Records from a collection

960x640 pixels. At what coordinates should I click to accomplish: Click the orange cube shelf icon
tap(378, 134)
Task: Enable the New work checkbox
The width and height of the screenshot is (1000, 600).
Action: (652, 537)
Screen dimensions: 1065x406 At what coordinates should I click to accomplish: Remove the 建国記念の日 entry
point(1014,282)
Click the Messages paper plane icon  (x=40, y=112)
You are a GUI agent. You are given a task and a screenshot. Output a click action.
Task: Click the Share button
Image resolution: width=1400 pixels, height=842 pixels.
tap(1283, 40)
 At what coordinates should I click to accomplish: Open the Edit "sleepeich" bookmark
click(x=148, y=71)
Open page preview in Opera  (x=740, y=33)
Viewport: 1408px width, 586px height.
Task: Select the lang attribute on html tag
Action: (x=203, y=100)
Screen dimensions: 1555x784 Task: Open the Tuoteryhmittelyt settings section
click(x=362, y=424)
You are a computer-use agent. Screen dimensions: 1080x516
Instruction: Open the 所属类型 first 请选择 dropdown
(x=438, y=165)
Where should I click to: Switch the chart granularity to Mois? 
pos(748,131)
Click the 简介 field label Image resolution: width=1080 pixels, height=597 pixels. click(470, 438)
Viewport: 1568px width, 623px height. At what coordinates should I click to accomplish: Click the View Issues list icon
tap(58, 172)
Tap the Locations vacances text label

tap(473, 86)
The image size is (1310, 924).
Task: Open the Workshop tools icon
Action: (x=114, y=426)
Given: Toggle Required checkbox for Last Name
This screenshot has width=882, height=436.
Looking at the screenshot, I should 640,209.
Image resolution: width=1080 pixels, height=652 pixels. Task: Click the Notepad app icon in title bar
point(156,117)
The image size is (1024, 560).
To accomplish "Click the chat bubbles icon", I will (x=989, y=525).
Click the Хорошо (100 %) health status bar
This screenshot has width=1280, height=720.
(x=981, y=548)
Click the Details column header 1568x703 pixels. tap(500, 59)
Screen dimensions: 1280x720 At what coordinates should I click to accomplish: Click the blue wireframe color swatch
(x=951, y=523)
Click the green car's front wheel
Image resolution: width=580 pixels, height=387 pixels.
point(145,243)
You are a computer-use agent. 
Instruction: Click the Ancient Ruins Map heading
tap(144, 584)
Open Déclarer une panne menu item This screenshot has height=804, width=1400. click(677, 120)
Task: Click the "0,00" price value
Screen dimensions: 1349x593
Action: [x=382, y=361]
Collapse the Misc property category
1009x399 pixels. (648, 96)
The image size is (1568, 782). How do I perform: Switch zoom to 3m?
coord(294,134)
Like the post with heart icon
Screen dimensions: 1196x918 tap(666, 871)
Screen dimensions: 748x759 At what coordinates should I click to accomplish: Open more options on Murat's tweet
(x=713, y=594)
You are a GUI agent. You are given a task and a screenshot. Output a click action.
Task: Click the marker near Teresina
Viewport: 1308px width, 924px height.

▶ Your task
Return exactly the run of lines that opens with the one containing "Task: Click the marker near Teresina" and closes with the last line of the records above.

▶ Solved exercise
Task: Click the marker near Teresina
Viewport: 1308px width, 924px height.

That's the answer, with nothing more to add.